**Action item**: Your answer needs to include each line of the records in which the string "computer" can be found.

==========

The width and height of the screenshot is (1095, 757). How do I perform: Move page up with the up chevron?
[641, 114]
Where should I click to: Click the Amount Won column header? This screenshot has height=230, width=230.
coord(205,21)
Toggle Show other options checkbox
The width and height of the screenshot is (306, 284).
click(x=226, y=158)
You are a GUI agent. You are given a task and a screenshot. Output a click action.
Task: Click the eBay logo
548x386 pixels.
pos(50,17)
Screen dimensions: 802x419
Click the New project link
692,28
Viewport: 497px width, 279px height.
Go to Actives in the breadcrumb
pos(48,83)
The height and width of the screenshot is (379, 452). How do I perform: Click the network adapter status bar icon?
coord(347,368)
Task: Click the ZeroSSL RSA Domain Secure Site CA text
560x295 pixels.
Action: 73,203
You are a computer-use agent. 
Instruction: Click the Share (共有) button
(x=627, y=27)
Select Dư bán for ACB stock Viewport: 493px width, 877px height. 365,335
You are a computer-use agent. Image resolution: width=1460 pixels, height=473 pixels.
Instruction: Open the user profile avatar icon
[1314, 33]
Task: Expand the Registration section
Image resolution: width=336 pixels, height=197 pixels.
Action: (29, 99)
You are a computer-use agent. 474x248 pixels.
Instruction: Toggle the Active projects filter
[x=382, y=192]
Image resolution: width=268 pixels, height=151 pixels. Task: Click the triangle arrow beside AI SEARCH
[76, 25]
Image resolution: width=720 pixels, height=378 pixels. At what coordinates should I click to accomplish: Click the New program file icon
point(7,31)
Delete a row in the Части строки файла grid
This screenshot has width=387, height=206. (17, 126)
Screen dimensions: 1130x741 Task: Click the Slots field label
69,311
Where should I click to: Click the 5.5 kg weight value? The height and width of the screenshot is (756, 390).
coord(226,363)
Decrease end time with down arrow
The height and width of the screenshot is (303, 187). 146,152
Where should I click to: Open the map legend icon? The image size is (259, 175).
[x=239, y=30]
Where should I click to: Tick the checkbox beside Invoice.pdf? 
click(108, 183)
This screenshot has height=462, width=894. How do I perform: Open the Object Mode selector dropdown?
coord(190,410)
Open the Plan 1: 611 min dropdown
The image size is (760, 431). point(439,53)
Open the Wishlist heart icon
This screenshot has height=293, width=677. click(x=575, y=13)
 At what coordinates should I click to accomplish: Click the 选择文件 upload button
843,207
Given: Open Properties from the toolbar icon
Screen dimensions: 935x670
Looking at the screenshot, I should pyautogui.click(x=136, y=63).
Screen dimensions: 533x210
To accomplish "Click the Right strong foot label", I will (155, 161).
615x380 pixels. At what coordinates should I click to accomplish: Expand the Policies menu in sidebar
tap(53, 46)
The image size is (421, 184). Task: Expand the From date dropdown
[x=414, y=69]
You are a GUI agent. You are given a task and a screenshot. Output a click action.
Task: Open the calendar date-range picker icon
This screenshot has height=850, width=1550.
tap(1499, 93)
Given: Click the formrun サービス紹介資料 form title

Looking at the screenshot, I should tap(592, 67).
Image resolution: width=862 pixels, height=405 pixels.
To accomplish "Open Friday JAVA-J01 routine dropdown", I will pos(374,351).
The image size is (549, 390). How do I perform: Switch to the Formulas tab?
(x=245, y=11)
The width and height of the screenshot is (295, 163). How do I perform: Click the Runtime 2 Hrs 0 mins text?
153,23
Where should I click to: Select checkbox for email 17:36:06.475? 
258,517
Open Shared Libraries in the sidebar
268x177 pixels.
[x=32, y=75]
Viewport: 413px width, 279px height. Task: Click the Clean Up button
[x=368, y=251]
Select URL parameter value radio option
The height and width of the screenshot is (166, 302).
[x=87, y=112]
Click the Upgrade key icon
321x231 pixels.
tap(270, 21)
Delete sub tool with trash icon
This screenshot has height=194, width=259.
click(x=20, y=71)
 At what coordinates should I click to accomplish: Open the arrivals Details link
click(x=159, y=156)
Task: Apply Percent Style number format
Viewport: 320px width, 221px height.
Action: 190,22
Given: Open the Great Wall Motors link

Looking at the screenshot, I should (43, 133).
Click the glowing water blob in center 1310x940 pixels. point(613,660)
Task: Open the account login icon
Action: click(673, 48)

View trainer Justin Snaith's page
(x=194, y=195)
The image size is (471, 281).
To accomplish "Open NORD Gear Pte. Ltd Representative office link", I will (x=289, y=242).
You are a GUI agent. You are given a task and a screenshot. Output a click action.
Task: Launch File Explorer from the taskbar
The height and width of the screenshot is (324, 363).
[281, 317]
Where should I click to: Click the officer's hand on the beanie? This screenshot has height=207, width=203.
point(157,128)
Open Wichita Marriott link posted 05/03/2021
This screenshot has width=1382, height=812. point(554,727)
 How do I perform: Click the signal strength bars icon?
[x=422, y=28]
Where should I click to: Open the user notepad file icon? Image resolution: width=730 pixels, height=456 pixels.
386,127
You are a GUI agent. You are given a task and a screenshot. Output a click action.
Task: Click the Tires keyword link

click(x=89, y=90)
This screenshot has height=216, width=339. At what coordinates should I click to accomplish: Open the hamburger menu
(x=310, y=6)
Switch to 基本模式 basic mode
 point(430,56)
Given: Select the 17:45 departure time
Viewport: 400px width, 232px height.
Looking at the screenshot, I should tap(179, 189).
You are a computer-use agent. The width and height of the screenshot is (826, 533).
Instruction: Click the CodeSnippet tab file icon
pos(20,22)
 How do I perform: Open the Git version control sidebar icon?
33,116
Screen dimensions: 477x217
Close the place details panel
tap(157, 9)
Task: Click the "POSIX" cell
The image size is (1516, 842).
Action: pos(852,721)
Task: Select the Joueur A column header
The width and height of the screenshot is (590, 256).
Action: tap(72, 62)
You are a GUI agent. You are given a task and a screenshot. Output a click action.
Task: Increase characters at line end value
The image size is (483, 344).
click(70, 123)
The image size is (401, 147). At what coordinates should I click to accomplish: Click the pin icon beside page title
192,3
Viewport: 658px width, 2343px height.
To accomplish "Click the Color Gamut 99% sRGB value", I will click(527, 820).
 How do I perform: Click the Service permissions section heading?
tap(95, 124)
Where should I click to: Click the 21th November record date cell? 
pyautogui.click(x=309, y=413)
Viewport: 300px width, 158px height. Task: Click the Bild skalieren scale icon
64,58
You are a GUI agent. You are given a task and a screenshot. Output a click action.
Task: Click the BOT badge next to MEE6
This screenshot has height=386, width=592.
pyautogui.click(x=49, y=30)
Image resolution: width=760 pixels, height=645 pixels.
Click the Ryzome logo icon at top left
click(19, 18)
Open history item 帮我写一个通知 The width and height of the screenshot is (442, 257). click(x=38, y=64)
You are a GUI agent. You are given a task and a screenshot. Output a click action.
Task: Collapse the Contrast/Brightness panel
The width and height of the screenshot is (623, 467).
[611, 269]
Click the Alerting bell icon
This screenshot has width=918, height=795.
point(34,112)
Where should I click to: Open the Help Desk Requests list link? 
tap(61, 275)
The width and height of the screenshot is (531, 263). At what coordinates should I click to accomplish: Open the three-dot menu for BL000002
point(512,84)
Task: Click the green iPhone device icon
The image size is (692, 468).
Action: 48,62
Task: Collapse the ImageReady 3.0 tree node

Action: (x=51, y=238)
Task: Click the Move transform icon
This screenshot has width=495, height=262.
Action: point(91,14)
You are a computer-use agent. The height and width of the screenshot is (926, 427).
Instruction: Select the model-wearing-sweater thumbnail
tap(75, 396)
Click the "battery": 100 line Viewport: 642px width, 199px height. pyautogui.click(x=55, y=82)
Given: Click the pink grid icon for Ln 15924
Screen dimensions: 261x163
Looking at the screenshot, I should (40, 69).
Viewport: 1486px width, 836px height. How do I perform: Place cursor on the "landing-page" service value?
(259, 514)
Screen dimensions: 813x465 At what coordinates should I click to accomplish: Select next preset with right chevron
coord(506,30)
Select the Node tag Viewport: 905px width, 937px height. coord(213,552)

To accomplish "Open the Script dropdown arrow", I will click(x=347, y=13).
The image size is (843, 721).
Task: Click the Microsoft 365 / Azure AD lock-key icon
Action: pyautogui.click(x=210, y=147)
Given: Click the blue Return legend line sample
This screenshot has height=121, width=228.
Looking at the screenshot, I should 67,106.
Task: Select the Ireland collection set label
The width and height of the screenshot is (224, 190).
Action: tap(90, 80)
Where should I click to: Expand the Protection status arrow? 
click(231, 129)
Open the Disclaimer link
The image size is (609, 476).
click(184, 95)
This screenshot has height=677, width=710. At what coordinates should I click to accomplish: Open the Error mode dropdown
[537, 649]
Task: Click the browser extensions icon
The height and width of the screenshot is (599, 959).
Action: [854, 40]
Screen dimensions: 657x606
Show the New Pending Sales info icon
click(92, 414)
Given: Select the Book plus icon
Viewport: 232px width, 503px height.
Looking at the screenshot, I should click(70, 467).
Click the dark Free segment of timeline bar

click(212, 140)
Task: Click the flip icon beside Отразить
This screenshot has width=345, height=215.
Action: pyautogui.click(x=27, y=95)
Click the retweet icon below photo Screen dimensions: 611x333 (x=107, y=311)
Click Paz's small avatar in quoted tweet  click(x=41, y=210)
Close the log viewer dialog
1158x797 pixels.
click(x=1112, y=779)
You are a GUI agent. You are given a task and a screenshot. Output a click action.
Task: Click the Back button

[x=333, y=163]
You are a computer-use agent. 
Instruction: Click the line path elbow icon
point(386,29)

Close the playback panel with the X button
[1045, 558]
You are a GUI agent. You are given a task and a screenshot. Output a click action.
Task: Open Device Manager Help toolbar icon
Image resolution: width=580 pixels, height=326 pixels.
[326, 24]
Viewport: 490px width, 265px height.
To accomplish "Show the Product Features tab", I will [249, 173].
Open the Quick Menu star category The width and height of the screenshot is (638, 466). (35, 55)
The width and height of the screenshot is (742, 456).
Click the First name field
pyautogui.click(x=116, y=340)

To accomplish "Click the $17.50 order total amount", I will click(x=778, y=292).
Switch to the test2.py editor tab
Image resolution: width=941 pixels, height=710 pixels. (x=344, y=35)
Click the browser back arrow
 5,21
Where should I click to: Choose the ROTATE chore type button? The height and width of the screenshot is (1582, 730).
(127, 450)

==========

**Task result**:
You are a computer-use agent. 
You are a computer-use agent. Image resolution: width=1460 pixels, height=473 pixels.
You are a computer-use agent. 474x248 pixels.
You are a computer-use agent. The width and height of the screenshot is (826, 533).
You are a computer-use agent. The height and width of the screenshot is (926, 427).
You are a computer-use agent. 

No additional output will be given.